Before you read on, know that this article will divulge information about a bungalow in Clifton that you could have been (illegally) living in for the past 10 years, if you got there first. But you didn’t. Bergies did.
Equatorial Guinea’s vice-president, Teodoro Nguema Obiang Mangue, bought a stunning R23 million Clifton bungalow 10 years ago now, and has not once set foot inside of it. In the time that it has had to decay on the beach front, it has been taken over by rats and vagrants.
This prompted The Clifton Bungalow Owners’ Association (don’t they sound like a lovely bunch of people?) to demand that the house be declared derelict.

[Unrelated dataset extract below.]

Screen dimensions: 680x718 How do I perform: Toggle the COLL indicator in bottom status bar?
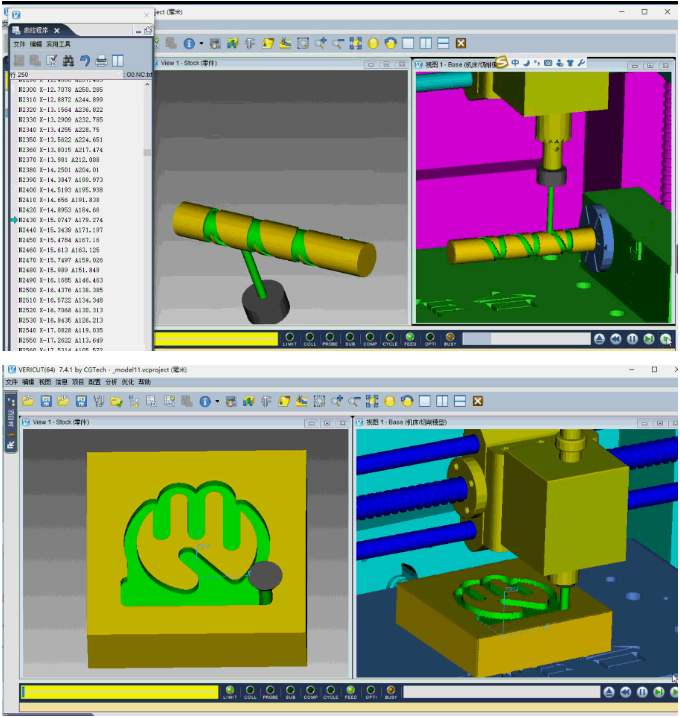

The association’s Emma Fonzari (she doesn’t sound Capetonian) said the property had been reported to the city council with the request that it be declared a “problem building.”
A neighbour, Soren Elvin-Jensen (also not very Capetonian), said it was unacceptable that the authorities had allowed the house to fall into “rack and ruin.”
This vice-president dude is clearly not deserving of his title, as he also bought a Bishopscourt mansion for R35 million, which has also stood empty since 2004. The guy hasn’t even been to South Africa in six years.
Chris Schoeman, representing Obiang Mangue’s creditors, said:
If he comes here I will have him arrested for fraud. He owes South African creditors between R80-million and R100-million
A spokesman at Equatorial Guinea’s embassy in Pretoria refused to comment, of course.